The hard part is editing your Linux filesystem from Windows. FS Driver supports writing ext2, but I don't know of any good tools for ext3 or 4 (and these SU and SF questions aren't encouraging), let alone any other filesystems you may have used on your boot partition

But if you do manage to get write support for your boot partition from Windows, actually changing the saved default is easy. First you need to do some prep work in /boot/grub.conf. Change default to saved, and add savedefault 0 (where 0 is Fedora's index in the GRUB configuration) to the Windows block so booting into Windows will reset the saved default back to Fedora

Then from Windows you can edit /boot/grub/default. Delete the line that's there (it'll be default or 0 most likely), and change it to 1 or whatever the index of your Windows install is. When you restart, GRUB will read that file (since your default is saved) and boot into Windows, and the savedefault line will change that file back to 0 for future boots

  • 1
    Someone's written a GUI for that: grub-choose-default (Grub 1), grub-choose-default (Grub 2). – Gilles 'SO- stop being evil' Apr 16 '11 at 12:55
  • This worked for me. I had to set my /boot partition as ext2 (it was ext4) and my limited experience doing that made that process take longer than it should have. It looks like these instructions set Fedora as the default (which I don't really want, I just want the ability to control the next boot) so I didn't follow them to the letter, but being able to edit /boot/grub.conf is good enough. – Jimmy Sawczuk Apr 16 '11 at 21:25

If you have a /boot partition formatted as FAT32, you'll be able to edit grub's config file from both OS(es).

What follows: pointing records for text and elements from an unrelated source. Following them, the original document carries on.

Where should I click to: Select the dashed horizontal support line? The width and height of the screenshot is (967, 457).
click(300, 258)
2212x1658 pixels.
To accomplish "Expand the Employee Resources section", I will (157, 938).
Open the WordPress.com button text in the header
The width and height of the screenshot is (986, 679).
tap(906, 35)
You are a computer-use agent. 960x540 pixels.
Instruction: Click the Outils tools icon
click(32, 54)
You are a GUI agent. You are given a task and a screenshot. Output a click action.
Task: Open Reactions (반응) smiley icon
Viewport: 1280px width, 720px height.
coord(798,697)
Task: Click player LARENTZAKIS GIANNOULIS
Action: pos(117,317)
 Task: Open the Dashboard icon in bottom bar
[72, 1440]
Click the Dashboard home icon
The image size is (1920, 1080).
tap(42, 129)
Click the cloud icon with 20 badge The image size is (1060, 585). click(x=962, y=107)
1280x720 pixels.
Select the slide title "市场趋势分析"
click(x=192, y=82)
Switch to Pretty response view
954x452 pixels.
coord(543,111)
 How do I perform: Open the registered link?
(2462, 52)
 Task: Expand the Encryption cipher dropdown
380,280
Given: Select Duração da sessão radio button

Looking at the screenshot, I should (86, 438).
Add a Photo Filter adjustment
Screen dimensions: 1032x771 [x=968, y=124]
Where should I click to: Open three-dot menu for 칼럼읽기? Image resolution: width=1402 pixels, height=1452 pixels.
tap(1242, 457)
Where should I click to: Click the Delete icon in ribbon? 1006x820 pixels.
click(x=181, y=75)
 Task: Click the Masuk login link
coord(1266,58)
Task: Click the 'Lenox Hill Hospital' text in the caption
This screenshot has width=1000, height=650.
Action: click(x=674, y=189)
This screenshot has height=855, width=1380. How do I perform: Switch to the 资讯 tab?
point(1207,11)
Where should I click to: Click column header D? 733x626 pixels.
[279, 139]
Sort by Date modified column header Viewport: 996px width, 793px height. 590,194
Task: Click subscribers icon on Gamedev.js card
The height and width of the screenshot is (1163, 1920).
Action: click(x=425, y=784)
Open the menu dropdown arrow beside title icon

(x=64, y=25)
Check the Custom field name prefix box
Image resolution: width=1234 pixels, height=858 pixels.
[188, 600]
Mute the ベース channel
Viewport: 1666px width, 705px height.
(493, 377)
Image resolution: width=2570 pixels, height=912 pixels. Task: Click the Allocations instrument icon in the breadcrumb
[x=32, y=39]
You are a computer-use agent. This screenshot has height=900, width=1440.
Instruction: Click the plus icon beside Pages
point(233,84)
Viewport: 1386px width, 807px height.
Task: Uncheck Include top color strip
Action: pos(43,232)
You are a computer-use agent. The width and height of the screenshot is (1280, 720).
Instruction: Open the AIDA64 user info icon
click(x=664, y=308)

You can use Grub2Win or other similar programs as listed here. They offer an easy user interface.

You could also completly remove Grub and boot both systems from the Windows bootloader. In order to do so you need to use tools such as EasyBCD.

  • I assume you mean Grub2Win? :) – Adam Plocher Mar 14 '18 at 0:31
  • Oh, yes, a typo. – skan Mar 15 '18 at 0:11

Find the 'grub' folder in the hard disk and then open menu.lst with notepad now edit default=0 to default=x, where x is one less than the position of the os you want to make default. For Ex. there are three os in a system and you wanted to make the third in the list as default so you will edit it as default=2, as 3-1=2. For second os, default=1.


Mixing different hints:

  1. Under Ubuntu I changed GRUB_DEFAULT=0 to GRUB_DEFAULT=saved and ran update-grub, thus making GRUB use /boot/grub/grubenv file, but I am not setting GRUB_SAVEDEFAULT=true (as it serves another purpose)
  2. I checked available GRUB entries using this command: awk -F\' '/menuentry / {print $2}' /boot/grub/grub.cfg
  3. Later I ran grub-editenv - set saved_entry="Windows 10 (on /dev/sdb1)" choosing one of the available options, so I made Windows start next time as default
  4. Under Windows I mounted Linux (ext4) filesystem using Ext2Fsd
  5. I edited /boot/grub/grubenv manually, commented out with # the previously created line # saved_entry=Windows 10 (on /dev/sdb1) and added a new one saved_entry=Ubuntu.
  6. Under Ubuntu I do it vice-versa, switching between the settings, commenting out the respective line.

I think it's a neater solution than manually editing grub.cfg file directly and menu.lst has been deprecated already some time ago.